Media stocks were hammered amid another broad market sell-off, with the Dow index plunging more than 500 points during trading on Tuesday.
Wall Street watchers blamed more weak economic data coming out of China for the jittery mood of investors. Tuesday’s decline comes on the heels of a volatile few weeks on the Street that has cost media congloms tens of billions of dollars in lost market value. Analysts have predicted more pain to come as stock prices endure an inevitable correction after a strong run since 2011.
Netflix shares took an 8% hit to close at $105.79; Apple fell 4.2% to $107.96. Traditional media firms held up a little bit better.
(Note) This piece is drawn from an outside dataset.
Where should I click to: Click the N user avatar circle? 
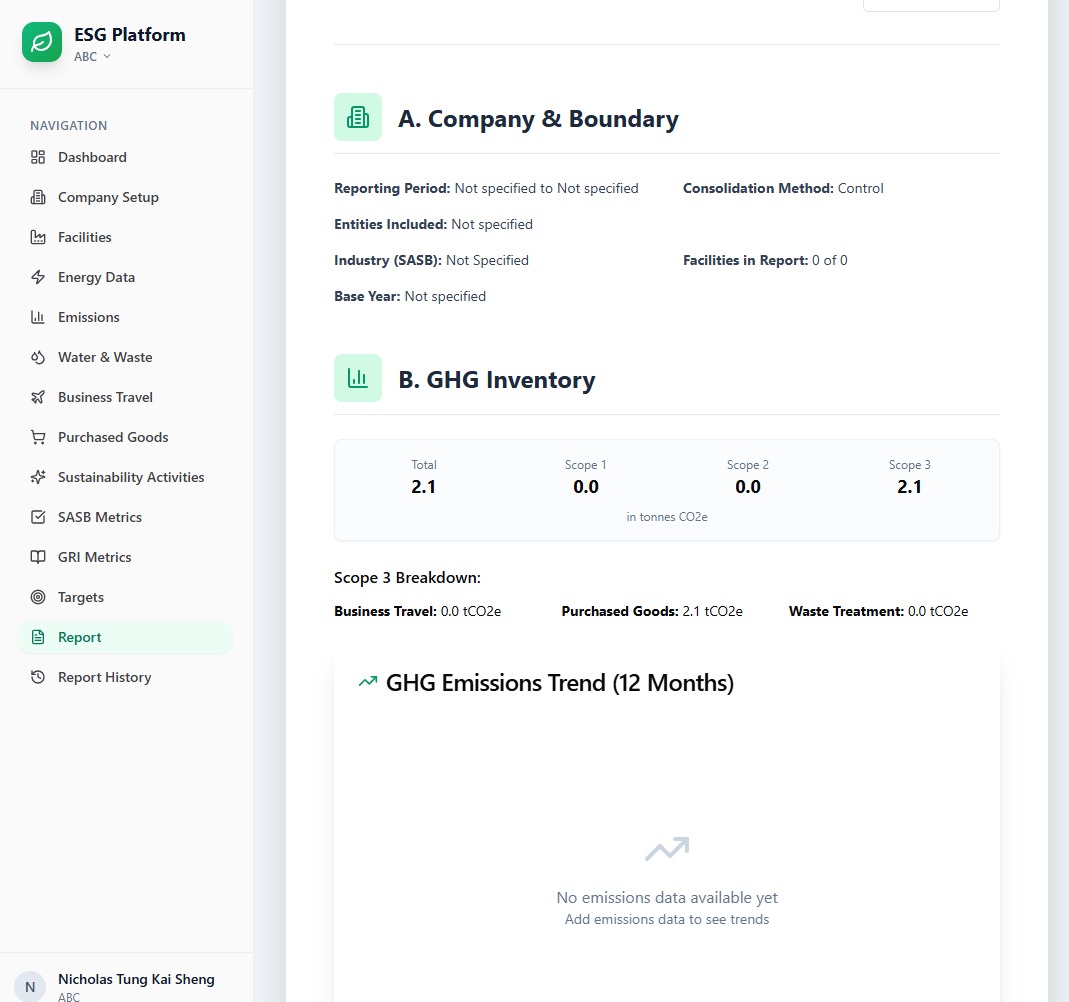point(30,986)
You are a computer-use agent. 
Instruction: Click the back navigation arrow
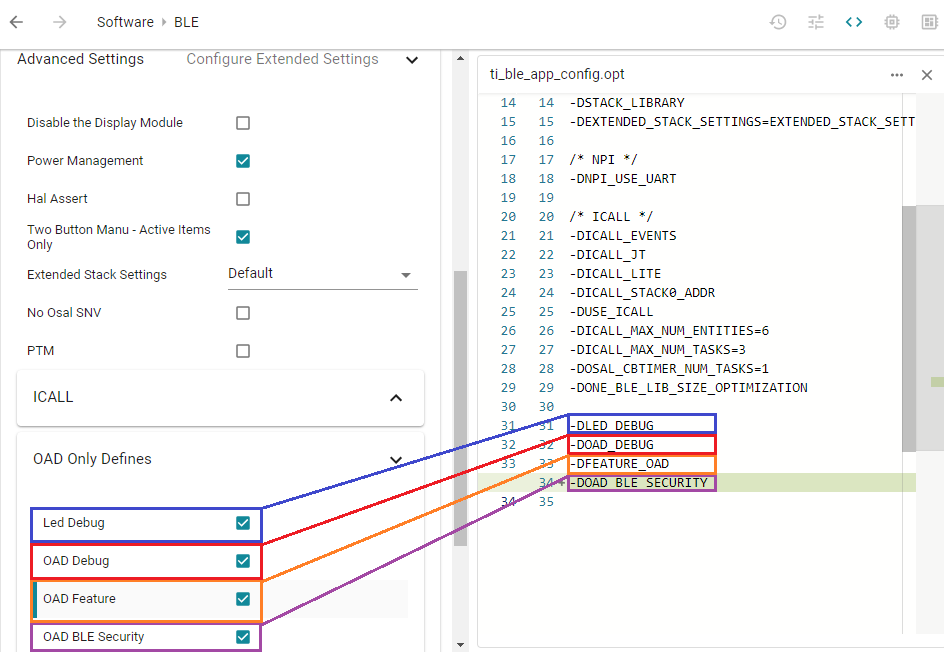[x=16, y=21]
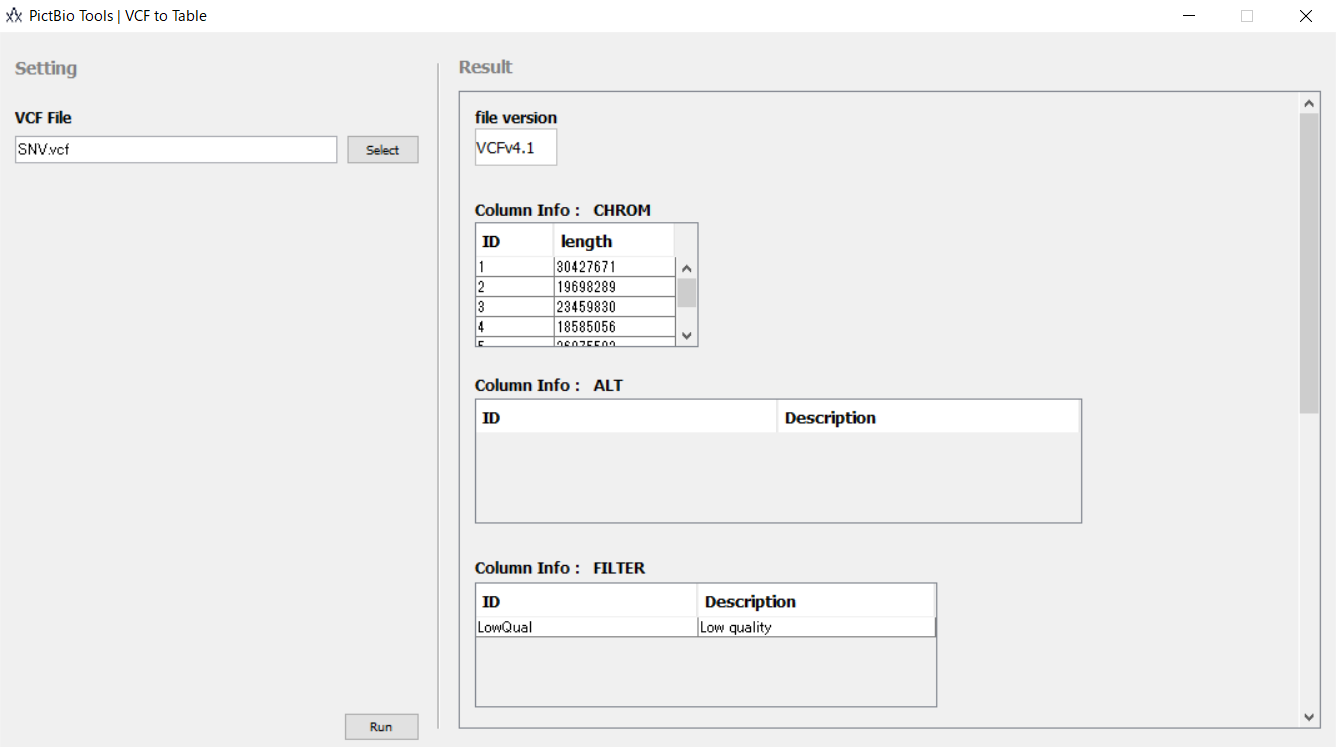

CBS and 21st Century Fox were off more than 3%, with Fox closing at $26.66 and the Eye closing at $43.79. Disney ($99.51), Comcast ($55.02) and Time Warner ($69.44) all fell 2.3%. Viacom held on with a less than 1% drop to close at $40.41.
The Dow index was down by more than 300 points for most of the morning. In the afternoon it fell below the 400-point threshold and toward the end of the trading day it sank past the 500-point mark before closing out with a 469.68 drop, or 2.8%. Tuesday’s loss followed a more than 100-point decline on Monday.
The Nasdaq lost 140 points, or a 2.94% decline. The S&P 500 gave up 58 points, or 2.96%.